2025-05-13
The waterproof and breathable function of PTFE membrane originates from the synergistic mechanism of microporous structural characteristics and surface chemical properties. The material uses a biaxial stretching process to construct a three-dimensional network of holes from nanometers to micrometers, and the inner wall of the pore is composed of highly oriented PTFE fiber bundles stacked. The spatial distribution of the pore structure follows the rules of fractal geometry, and the pore size changes show a logarithmic normal distribution pattern, forming a multi-scale gradient transition filtration interface layer.
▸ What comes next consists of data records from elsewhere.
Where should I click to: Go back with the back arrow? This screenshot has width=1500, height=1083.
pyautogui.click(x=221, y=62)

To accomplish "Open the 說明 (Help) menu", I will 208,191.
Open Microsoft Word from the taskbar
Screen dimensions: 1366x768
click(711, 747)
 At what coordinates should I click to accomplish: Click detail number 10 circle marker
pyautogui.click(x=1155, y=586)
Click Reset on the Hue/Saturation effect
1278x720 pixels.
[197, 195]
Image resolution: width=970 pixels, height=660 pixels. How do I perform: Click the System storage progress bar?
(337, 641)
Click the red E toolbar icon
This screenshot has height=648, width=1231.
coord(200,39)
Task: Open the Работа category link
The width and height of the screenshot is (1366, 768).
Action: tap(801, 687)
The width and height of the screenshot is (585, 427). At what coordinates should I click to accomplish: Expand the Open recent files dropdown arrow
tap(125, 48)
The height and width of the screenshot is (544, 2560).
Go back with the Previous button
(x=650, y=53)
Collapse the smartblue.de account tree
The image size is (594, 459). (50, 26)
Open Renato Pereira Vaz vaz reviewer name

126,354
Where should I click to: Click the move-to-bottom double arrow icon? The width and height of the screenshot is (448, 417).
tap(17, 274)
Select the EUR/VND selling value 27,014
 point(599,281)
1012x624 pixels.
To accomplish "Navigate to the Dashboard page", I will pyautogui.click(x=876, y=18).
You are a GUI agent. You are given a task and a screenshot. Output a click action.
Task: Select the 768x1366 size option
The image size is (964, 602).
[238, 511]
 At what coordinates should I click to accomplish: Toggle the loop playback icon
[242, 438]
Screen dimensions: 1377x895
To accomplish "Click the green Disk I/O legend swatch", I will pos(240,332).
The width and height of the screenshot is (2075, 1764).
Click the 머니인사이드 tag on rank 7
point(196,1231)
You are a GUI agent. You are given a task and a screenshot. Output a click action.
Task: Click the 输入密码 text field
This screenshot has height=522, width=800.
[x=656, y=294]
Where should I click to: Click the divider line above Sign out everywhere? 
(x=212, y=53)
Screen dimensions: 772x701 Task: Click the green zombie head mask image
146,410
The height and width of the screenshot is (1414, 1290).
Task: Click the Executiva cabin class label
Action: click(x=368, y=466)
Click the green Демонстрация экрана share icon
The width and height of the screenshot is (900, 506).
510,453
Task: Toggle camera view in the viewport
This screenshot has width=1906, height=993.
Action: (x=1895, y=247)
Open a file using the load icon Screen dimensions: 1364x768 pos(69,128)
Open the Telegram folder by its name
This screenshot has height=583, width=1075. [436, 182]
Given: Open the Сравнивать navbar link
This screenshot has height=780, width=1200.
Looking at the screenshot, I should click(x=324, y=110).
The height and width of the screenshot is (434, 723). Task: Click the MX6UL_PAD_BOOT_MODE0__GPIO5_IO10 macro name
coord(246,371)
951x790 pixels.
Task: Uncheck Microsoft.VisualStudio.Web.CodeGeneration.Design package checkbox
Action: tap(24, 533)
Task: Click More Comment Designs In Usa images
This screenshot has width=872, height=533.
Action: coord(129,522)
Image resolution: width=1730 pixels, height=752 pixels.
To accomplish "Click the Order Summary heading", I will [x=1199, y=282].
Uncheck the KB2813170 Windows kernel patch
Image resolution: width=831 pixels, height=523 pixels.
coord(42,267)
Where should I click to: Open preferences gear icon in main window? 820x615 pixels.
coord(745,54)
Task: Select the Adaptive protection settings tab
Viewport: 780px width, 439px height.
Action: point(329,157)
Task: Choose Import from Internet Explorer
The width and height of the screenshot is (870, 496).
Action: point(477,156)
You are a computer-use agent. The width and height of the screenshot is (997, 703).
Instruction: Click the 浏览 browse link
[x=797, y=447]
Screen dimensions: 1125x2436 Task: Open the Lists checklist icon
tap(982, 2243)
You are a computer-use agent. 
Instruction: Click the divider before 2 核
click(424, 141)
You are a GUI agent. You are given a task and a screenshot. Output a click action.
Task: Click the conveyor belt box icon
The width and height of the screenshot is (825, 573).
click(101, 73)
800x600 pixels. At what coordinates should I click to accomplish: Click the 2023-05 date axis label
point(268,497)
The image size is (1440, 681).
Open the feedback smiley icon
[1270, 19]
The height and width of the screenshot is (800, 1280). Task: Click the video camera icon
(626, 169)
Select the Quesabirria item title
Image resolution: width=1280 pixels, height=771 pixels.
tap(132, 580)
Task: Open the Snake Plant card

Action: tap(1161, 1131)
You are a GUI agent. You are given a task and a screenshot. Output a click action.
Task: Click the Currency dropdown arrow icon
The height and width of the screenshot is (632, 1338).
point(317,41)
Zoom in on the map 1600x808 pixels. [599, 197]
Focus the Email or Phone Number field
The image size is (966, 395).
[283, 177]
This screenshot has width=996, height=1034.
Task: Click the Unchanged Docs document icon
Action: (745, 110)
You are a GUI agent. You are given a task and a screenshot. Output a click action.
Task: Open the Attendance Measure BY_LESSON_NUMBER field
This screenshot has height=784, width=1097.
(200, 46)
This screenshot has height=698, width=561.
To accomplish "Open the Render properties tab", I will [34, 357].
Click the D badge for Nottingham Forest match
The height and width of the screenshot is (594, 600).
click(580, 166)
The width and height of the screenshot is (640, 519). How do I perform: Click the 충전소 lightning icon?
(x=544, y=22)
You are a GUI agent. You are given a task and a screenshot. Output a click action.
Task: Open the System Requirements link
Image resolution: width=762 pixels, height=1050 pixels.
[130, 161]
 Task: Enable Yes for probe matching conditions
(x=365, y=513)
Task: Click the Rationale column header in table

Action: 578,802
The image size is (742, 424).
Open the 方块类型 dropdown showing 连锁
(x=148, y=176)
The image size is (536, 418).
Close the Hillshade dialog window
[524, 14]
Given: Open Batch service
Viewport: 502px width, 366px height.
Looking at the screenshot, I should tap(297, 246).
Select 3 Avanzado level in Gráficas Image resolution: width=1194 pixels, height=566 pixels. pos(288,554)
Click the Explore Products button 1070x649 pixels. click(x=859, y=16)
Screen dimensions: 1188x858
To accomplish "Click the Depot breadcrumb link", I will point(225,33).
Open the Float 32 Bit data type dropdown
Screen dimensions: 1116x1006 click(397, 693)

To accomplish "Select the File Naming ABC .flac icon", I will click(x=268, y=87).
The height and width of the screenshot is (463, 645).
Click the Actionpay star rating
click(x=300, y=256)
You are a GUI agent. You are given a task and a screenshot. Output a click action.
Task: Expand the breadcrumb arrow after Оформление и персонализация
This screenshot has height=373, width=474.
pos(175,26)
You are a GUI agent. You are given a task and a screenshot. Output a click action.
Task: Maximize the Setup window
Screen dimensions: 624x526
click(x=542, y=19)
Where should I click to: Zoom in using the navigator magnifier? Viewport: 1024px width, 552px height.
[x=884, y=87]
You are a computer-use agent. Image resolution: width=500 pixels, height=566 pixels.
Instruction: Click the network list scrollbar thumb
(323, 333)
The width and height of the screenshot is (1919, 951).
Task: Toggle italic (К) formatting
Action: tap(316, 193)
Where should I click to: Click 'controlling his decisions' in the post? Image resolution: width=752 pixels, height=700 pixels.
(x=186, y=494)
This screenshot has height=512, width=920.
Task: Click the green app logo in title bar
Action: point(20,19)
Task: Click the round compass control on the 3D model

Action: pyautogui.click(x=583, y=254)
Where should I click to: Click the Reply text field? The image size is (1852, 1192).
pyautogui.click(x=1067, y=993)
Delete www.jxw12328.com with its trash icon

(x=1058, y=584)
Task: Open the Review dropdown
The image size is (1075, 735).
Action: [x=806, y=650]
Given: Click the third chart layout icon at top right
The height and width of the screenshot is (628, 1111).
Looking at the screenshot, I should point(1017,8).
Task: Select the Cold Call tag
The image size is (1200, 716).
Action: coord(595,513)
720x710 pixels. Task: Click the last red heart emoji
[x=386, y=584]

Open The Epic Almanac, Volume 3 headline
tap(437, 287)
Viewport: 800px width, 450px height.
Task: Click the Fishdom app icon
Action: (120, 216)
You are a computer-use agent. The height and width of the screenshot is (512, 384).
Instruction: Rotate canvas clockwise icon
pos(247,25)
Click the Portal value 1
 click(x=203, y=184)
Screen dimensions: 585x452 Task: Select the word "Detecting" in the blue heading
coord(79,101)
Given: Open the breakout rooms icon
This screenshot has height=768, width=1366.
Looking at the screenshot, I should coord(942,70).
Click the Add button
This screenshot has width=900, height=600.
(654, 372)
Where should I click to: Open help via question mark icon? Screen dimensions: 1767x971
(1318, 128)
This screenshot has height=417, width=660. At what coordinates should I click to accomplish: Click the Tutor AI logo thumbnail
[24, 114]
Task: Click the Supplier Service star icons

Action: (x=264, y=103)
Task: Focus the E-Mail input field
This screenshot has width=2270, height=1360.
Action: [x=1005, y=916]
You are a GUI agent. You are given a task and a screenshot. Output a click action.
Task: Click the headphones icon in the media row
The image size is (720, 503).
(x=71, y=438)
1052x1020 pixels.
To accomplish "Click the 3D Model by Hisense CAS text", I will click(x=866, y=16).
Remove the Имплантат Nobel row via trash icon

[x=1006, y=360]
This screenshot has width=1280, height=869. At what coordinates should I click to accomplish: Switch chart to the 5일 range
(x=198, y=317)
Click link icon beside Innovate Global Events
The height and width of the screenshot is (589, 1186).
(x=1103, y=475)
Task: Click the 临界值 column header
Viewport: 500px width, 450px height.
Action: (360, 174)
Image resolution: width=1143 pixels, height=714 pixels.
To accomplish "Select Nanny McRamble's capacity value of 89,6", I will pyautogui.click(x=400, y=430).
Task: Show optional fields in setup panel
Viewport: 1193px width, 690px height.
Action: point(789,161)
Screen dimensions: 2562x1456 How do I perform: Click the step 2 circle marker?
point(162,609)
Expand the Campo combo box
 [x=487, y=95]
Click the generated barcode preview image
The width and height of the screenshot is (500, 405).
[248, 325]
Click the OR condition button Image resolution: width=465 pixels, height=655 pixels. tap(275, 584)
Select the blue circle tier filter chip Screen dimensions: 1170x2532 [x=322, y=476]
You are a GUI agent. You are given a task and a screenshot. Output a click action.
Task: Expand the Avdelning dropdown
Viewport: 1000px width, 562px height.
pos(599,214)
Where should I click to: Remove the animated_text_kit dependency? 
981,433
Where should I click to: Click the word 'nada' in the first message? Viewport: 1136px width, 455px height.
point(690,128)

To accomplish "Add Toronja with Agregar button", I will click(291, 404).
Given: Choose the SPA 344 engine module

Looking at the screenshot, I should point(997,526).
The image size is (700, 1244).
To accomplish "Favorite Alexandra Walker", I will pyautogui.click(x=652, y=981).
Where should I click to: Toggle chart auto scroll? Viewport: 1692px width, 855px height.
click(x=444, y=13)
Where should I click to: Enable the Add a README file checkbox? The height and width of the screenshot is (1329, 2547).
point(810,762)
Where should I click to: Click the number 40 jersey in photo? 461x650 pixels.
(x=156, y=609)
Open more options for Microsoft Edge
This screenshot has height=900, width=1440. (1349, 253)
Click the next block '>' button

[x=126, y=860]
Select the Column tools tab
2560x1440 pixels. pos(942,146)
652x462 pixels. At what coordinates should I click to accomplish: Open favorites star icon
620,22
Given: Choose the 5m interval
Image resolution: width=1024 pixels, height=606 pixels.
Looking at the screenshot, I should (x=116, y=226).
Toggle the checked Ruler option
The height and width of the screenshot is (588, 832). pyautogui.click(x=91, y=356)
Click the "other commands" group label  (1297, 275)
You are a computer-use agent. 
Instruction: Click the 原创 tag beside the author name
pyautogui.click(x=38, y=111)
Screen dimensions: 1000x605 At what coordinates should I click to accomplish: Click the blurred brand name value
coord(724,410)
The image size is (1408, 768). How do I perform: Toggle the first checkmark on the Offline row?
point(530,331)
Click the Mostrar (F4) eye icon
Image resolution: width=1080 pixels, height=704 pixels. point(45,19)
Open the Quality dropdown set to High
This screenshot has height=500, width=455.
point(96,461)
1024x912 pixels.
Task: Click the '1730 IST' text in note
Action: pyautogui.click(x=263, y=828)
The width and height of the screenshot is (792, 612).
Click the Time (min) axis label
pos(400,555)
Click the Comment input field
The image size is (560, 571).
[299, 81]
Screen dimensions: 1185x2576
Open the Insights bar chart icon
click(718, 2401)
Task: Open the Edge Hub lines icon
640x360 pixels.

The selective permeation of water molecules and air molecules in PTFE membrane is based on the kinetic energy difference and surface tension effect of these two substances. Liquid water forms a cluster structure due to hydrogen bonding, and its equivalent diameter far exceeds the size of the membrane pore throat. Under the super-hydrophobic characteristics of the solid-liquid interface contact angle exceeding 150 degrees, it cannot invade the pore due to surface tension constraints.
The charge distribution characteristics of PTFE membrane materials further enhance the selective permeability. The strong electronegativity of polytetrafluoroethylene molecular chains causes the inner wall of the pore to form a dipole matrix column, generating electrostatic repulsion to prevent charged droplets from approaching. Due to the difference in polarizability of gas molecules, their transmission rate is regulated by the electric field gradient, realizing the dynamic separation of wet and dry air.
In high temperature environment, the micro-Brownian motion of PTFE membrane molecular segments intensifies, resulting in an adaptive increase in porosity, compensating for the thermal attenuation effect of gas transmission efficiency. Under low temperature conditions, the crystallized area enhances the mechanical strength of the pore structure to avoid structural damage caused by ice crystal growth.